**PROBLEM DESCRIPTION**
Select from the records below every line that has the word "This" in it.

**TASK INPUT**
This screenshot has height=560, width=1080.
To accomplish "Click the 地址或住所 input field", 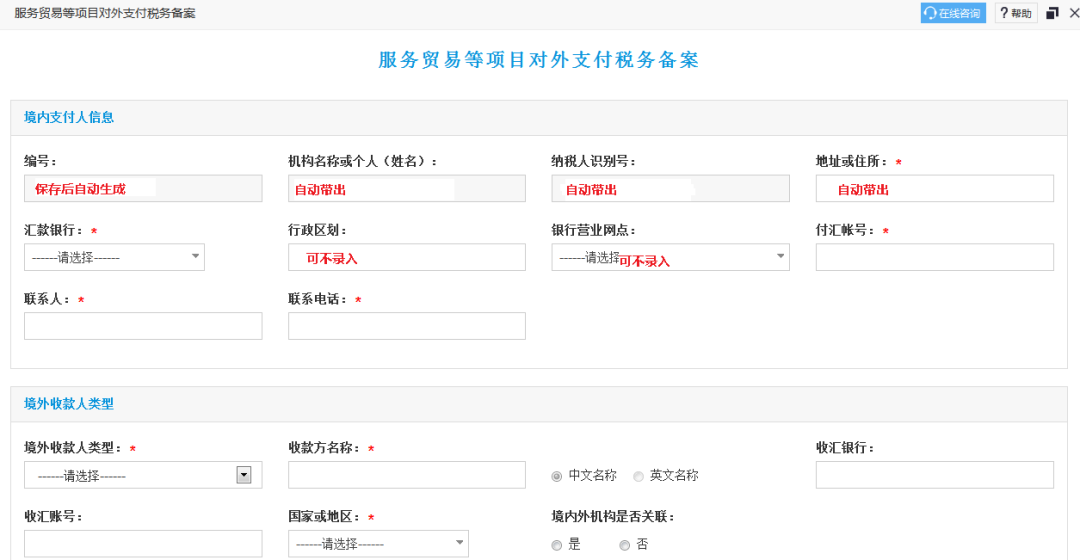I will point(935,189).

* * *

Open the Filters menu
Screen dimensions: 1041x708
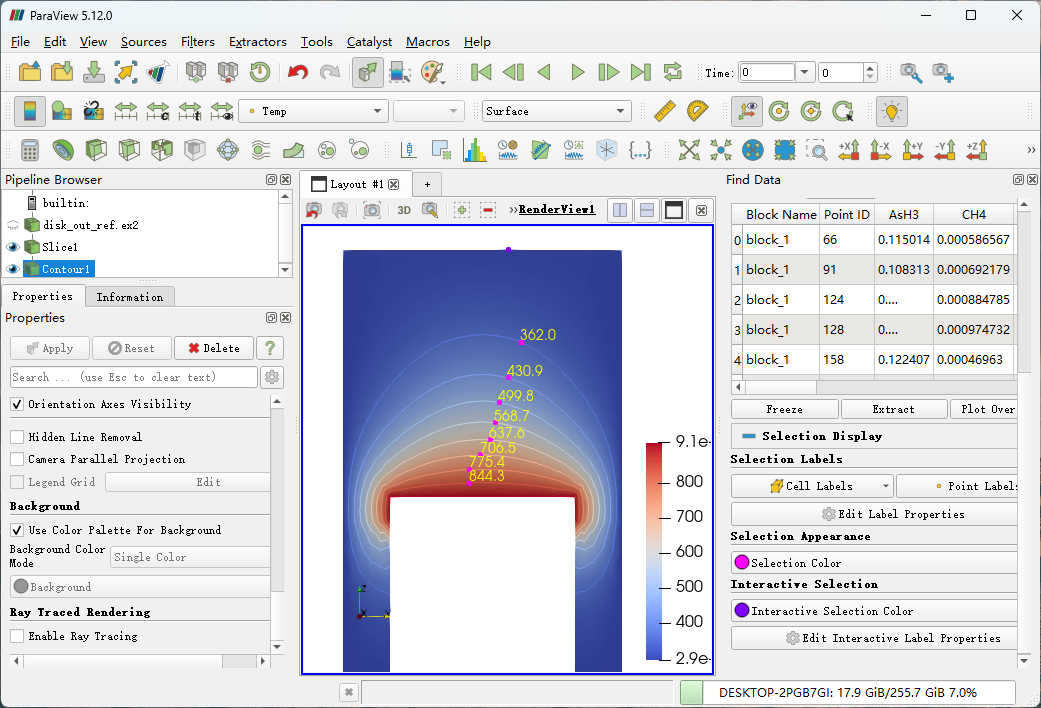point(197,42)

...

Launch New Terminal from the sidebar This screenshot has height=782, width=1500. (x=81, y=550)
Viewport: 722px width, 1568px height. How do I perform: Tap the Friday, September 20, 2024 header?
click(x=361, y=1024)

**ANSWER SECTION**
This screenshot has height=560, width=1080.
Launch New Terminal from the sidebar This screenshot has height=782, width=1500. (x=81, y=550)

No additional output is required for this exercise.